Sebagian besar orang tua berpendapat bahwa bidang kejuaraan yang diikuti anak bukanlah hal penting, mereka bahkan tidak mengharapkan sang buah hati menjadi atlet catur, profesor matematika, dan pemain sepak bola profesional. Sebab, inti dari mengikutsertakan anak pada kejuaraan adalah membentuk disiplin dan sikap ingin menang.

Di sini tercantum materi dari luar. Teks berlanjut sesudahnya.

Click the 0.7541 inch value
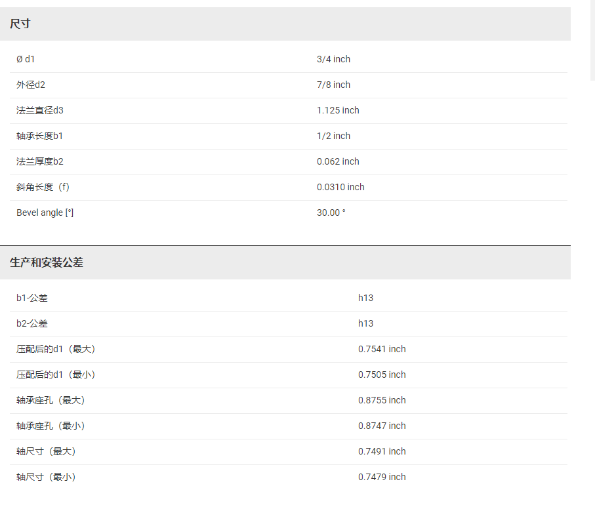The height and width of the screenshot is (507, 595). (382, 350)
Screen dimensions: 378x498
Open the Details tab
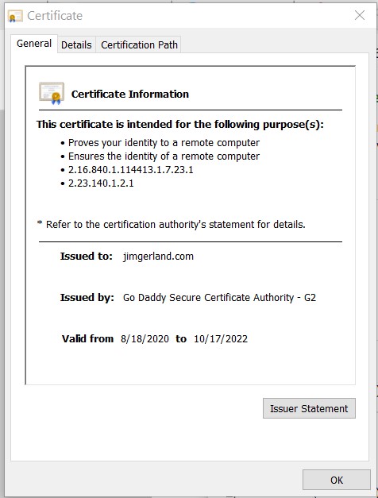click(x=76, y=44)
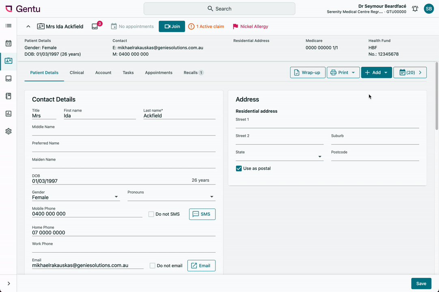Open patient inbox with 3 badge

click(95, 26)
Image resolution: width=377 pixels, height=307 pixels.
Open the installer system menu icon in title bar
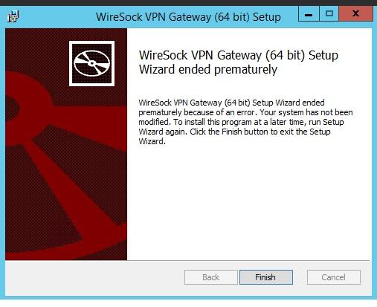tap(13, 16)
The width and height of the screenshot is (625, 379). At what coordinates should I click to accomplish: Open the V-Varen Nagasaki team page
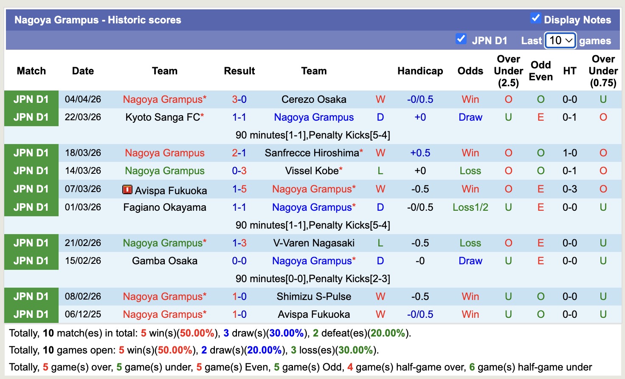pos(314,243)
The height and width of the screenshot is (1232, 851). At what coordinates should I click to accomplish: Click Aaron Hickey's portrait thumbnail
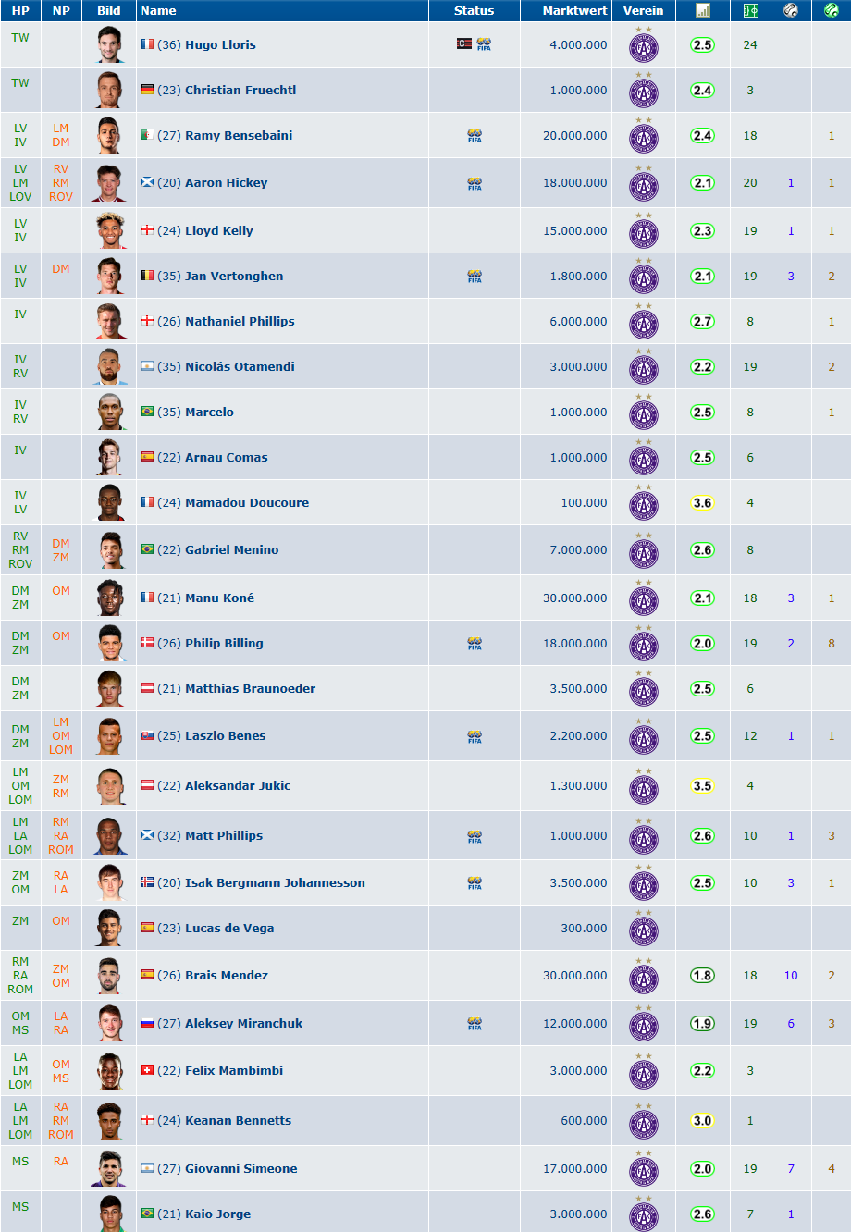(x=109, y=182)
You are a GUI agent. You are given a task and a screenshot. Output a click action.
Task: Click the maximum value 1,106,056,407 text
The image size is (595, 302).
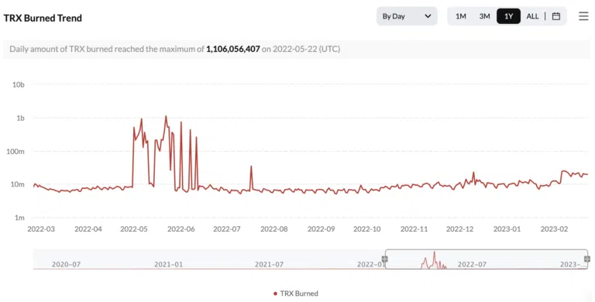pos(233,49)

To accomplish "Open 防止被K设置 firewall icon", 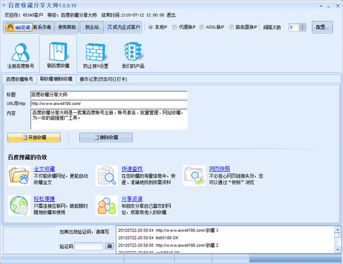I will [x=95, y=52].
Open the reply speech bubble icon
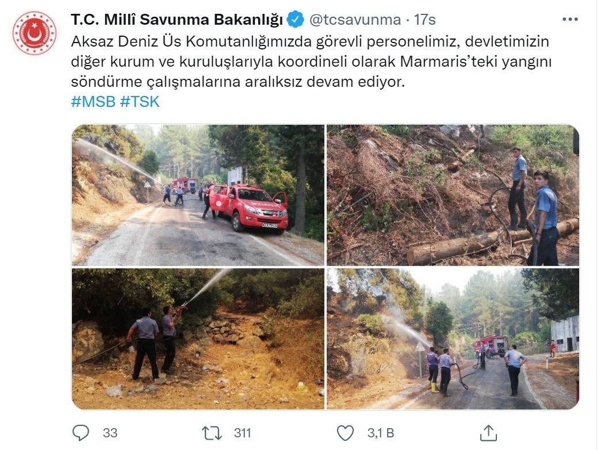The height and width of the screenshot is (450, 616). click(81, 433)
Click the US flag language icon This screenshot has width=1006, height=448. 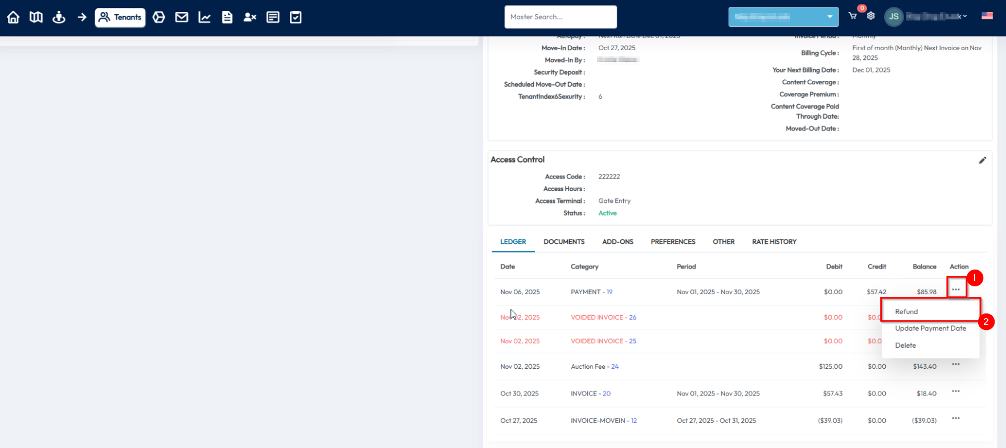pos(987,16)
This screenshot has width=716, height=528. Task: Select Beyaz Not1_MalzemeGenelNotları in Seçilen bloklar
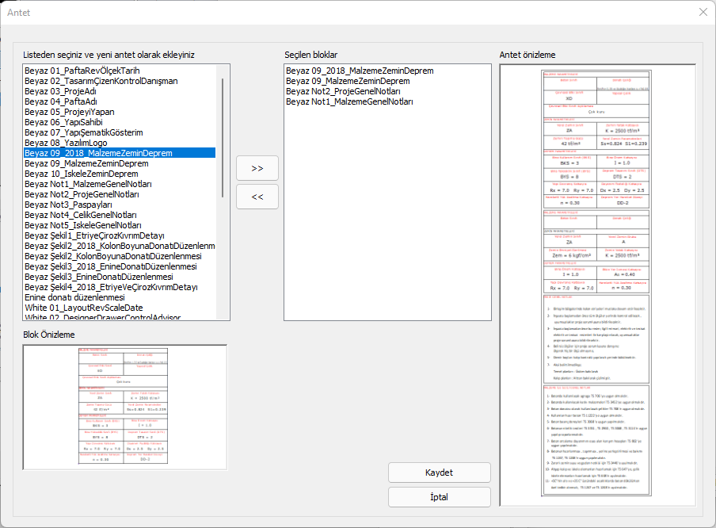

Hal yang demikian sangat dipercaya orang tua mampu membuat anak-anak matang dan lebih siap menghadapi masa depan, misalnya untuk bersaing masuk ke perguruan tinggi unggulan, mendapatkan pekerjaan dengan gaji besar, meraih promosi, atau sukses menjadi entrepreneur.

Mereka pun terbiasa memberikan hadiah dan apresiasi berupa materi apabila anak-anak berhasil menang. Selain itu, mereka tidak keberatan menambah uang saku agar anak terpacu untuk berlatih dan belajar lebih keras.

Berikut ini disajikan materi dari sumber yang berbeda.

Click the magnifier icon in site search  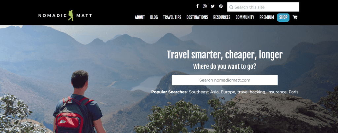pyautogui.click(x=231, y=7)
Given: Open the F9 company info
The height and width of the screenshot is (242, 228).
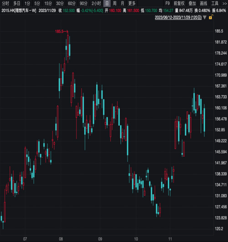Looking at the screenshot, I should pyautogui.click(x=167, y=3).
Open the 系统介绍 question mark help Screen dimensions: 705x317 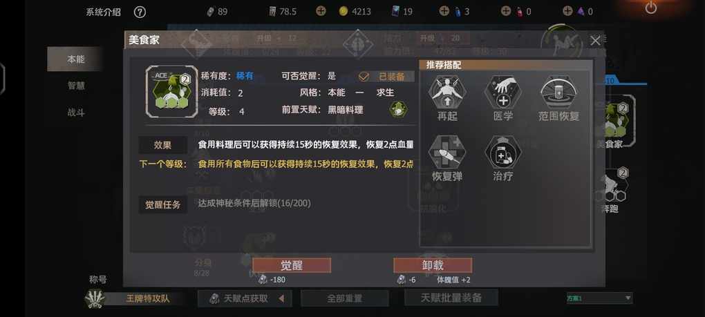click(x=140, y=12)
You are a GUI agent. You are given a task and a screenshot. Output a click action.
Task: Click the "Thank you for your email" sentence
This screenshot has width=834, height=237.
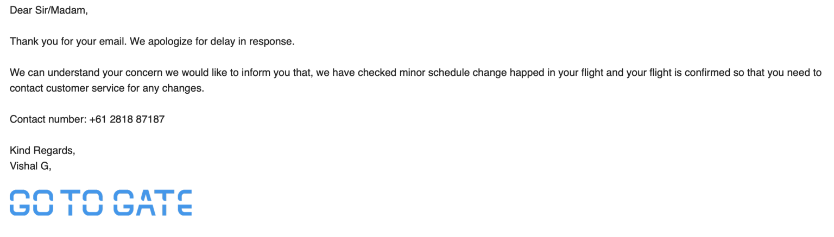68,42
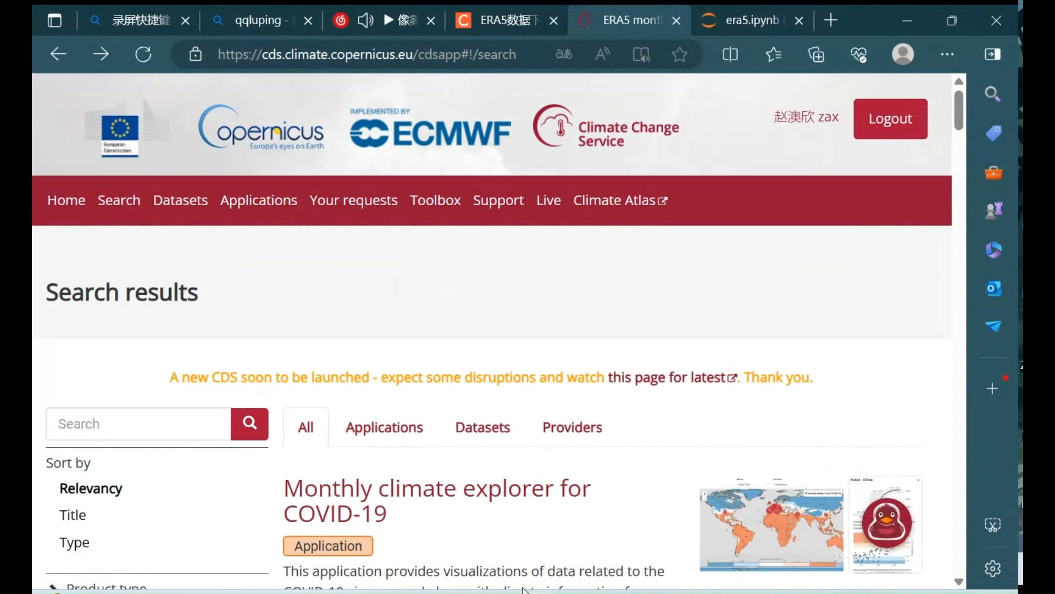The image size is (1055, 594).
Task: Open the 'this page for latest' link
Action: [667, 376]
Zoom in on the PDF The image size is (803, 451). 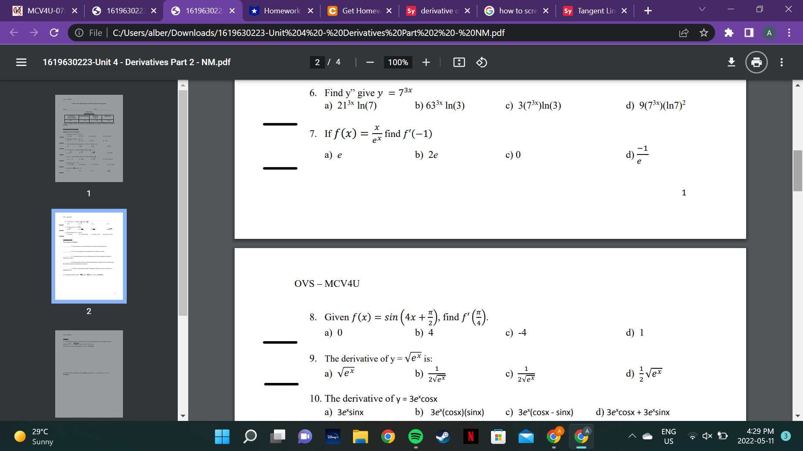point(426,62)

Hilary memandang langkah-langkah yang dilakukan orang tua tersebut sebetulnya berisiko dan berbahaya. Pasalnya, anak akan menjadi terbiasa melihat materi sebagai sesuatu yang berharga dibandingkan minat intrinsik.

Ironisnya, Hilary menemukan fakta-fakta mengejutkan ketika ia melakukan wawancara dengan anak-anak.

Pada sesi berbicara dengan partisipan anak, ia mengajukan banyak pertanyaan ringan yang biasa anak-anak dengar, seperti apa hobi mereka, cita-cita mereka, dan apa yang mereka sukai dalam mengikuti kompetisi.

Ternyata, seluruh anak menjawab bahwa sebenarnya hal yang paling mereka sukai dari mengikuti kejuaraan atau kompetisi adalah kesempatan menambah teman dan berkenalan dengan orang-orang baru.

Tak sedikit anak yang mengaku memiliki perasaan bersalah ketika berada dalam kondisi harus mengalahkan teman-teman mereka, terutama yang usianya sebaya.

Hilary juga tidak mendapatkan satu pun anak yang mengaku suka dengan persaingan atau kompetisi. Anak-anak bahkan akhirnya menyukai kegiatan ekstrakurikuler yang dipaksakan orang tua karena mereka bertemu banyak teman di sana.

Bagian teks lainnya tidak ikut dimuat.